▸ **CONSIGNE**
Extrayez sans aucune modification le passage de l'extrait sur la REGIFERCAM qui va de « Maintenant que le » jusqu'à « pertinente y afférente. » inclus.

▸ **EXTRAIT À LIRE**
•••••

4) L’actif principal de la REGIFERCAM dévoyé et « réduit en cendres » par CAMRAIL au péril de la sécurité des Camerounais ?

La REGIFERCAM, en son temps avait visiblement dans son cahier des charges, inséré la dimension socio-historique, économique, affective et symbolique liée aux prétentions, demandes et réclamations des populations riveraines du rail. La multiplication des stations ferroviaires desservies par des trains « domestiques » dont la rentabilité était nulle, n’avait de vocation que socio-affective. Il était même courant que les riverains du rail aillent jusqu’à se targuer de n’avoir pas à « bourse délier », au motif que le prix suprême avait été payé par leurs ascendants. Il reste, toutes proportions gardées, que les centres de santé, écoles, logements des cheminots et autres infrastructures créées par la REGIFERCAM pour faire vivre les localités abritant les stations ferroviaires, ont contribué à fédérer les sensibilités, créer une synergie participative, voire asseoir une adhésion psychoaffective bénéfique à l’image citoyenne de la REGIFECAM auprès des populations voisines du rail. L’héritage illustre et le prestige mérité de la REGIFECAM peinent, cela va de soi, à être assumés par CAMRAIL. Le temps est aujourd’hui lointain où, sous le Directeur Général NTANG Gilbert, la Régie Nationale de Chemin de Fer du Cameroun pouvait acquérir, sans coup férir vingt (20) locomotives ‘‘BOMBARDIER’’ de transport des voyageurs issues du concessionnaire canadien, leader mondial, pour « booster » l’offre de transport des voyageurs et des marchandises, avec en prime l’expertise avérée des ingénieurs et corps des métiers du chemin de fer camerounais.
Soyons un tant soit peu sérieux : où sont passés les savoir-faire cumulés de la REGIFERCAM dont la technicité reconnue des ouvriers, agents de maîtrise, agents techniques, ingénieurs avait franchi les frontières camerounaises ? Que sont devenues les structures, infrastructures où s’effectuait le rembobinage des moteurs d’avions et locomotives « BOMBARDIER » qui faisaient la fierté et l’estampille de qualité de la REGIFERCAM ? Comment peut-on expliquer que des compétences avérées et multiformes aient été sacrifiées à l’autel des logiques financières du néo-libéralisme « aveugle » et de la compétitivité « absurde » ?
5) Une commission d’Enquête administrative juge et partie pour quels résultats ?
Maintenant que le Président de la République du Cameroun, Paul Biya a créé une commission d’enquête par décret n°2016/424 du 25 octobre 2016, présidée par le Premier Ministre, Chef du Gouvernement, avec pour missions :
a) Déterminer les causes de cet accident ferroviaire et proposer les mesures visant à limiter les risques de survenance d’une telle catastrophe à l’avenir ;
b) Etablir les responsabilités y afférentes ;
c) Evaluer la gestion de cette catastrophe, l’assistance aux victimes et faire toute proposition pertinente y afférente.

•••••

▸ **DONNÉES SOURCES**
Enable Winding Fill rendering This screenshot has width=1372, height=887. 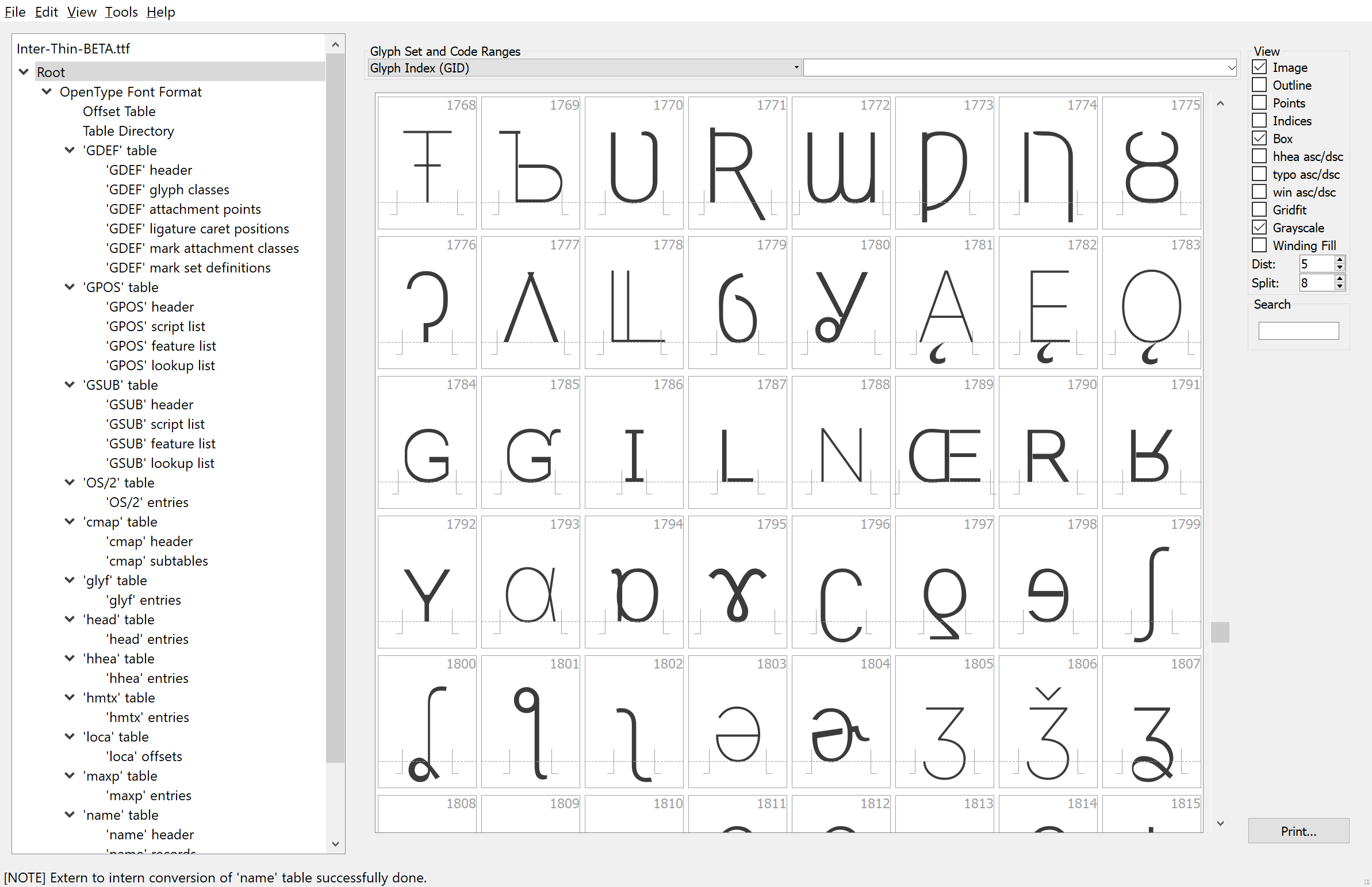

•••••

▸ **RÉPONSE ATTENDUE**
Maintenant que le Président de la République du Cameroun, Paul Biya a créé une commission d’enquête par décret n°2016/424 du 25 octobre 2016, présidée par le Premier Ministre, Chef du Gouvernement, avec pour missions :
a) Déterminer les causes de cet accident ferroviaire et proposer les mesures visant à limiter les risques de survenance d’une telle catastrophe à l’avenir ;
b) Etablir les responsabilités y afférentes ;
c) Evaluer la gestion de cette catastrophe, l’assistance aux victimes et faire toute proposition pertinente y afférente.